• **GIVEN RECORDS**
=====
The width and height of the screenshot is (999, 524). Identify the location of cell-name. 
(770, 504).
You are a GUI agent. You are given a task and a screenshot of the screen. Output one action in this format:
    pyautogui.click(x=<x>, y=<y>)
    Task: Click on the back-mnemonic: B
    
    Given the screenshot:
=====
• **AIM OF THE EXERCISE**
Put the stretch of the data from the line containing "You are a GUI" through the end of the data into a Markdown table with the columns No. and Text, giving each line a row number and leaving out blank lines.

• **SOLUTION TO THE EXERCISE**
| No. | Text |
|---|---|
| 1 | You are a GUI agent. You are given a task and a screenshot of the screen. Output one action in this format: |
| 2 |     pyautogui.click(x=<x>, y=<y>) |
| 3 |     Task: Click on the back-mnemonic: B |
| 4 |     Given the screenshot: |